AIM OF THE EXERCISE.
Every line from the one with "Instruction: Click the" through the end of the entries below should be written out exactly; the pictures should not.

Stored items
════════════════════

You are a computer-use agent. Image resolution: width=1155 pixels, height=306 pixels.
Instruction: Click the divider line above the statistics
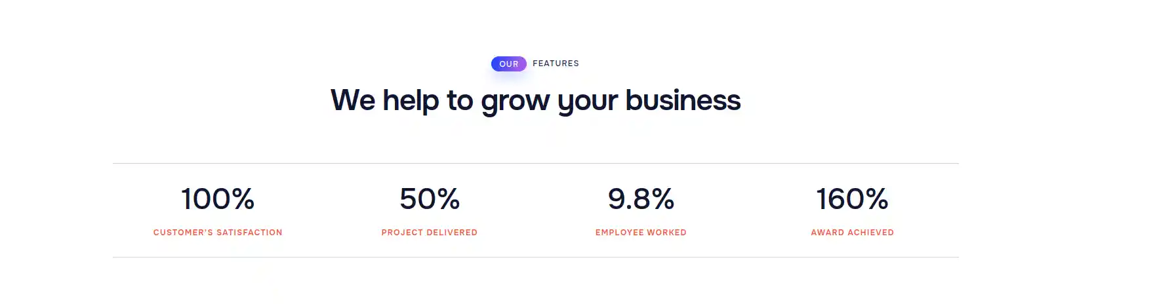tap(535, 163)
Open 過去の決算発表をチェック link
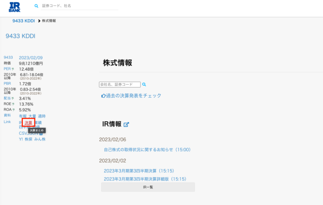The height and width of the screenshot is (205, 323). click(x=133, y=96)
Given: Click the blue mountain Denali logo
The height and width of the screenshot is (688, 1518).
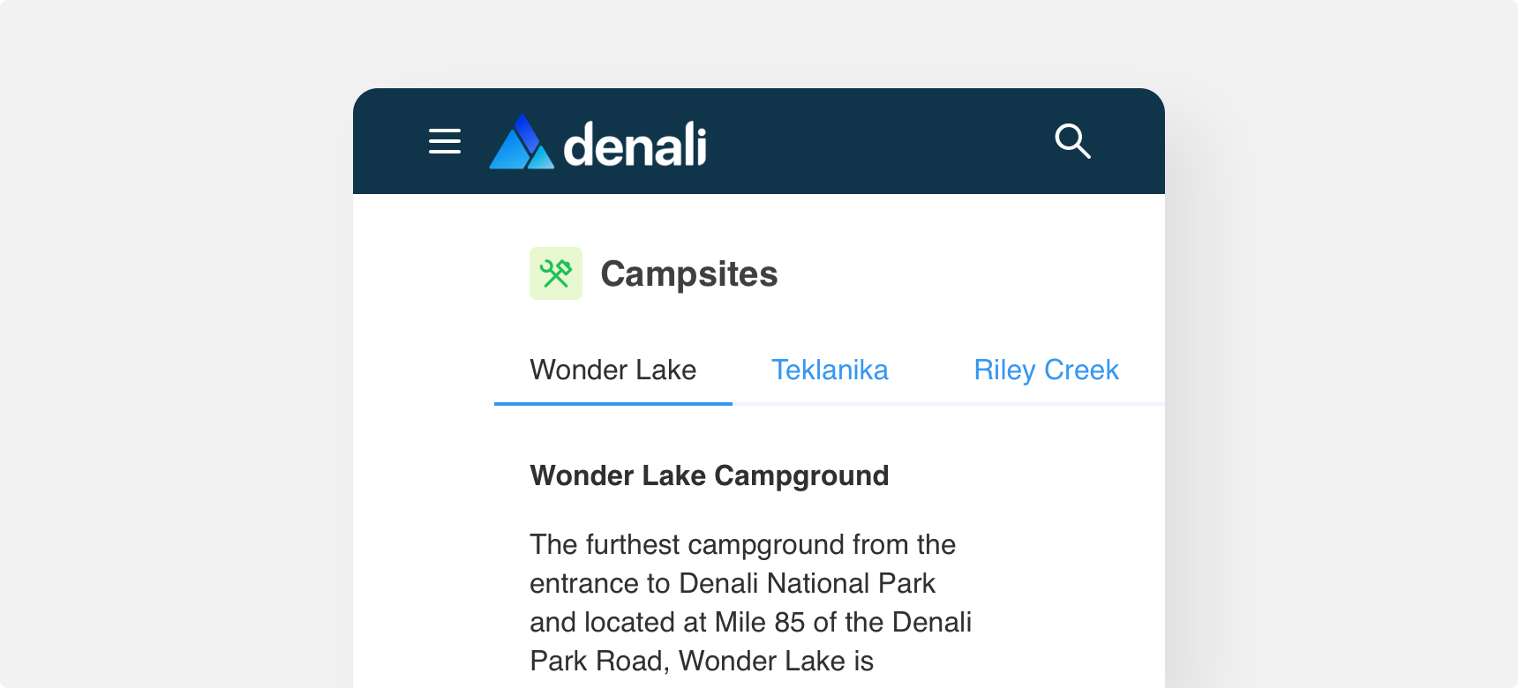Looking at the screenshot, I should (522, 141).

════════════════════

EXERCISE ANSWER.
Instruction: Click the divider line above the statistics
tap(535, 163)
Open 過去の決算発表をチェック link
The height and width of the screenshot is (205, 323). click(x=133, y=96)
Given: Click the blue mountain Denali logo
The height and width of the screenshot is (688, 1518).
Looking at the screenshot, I should (522, 141).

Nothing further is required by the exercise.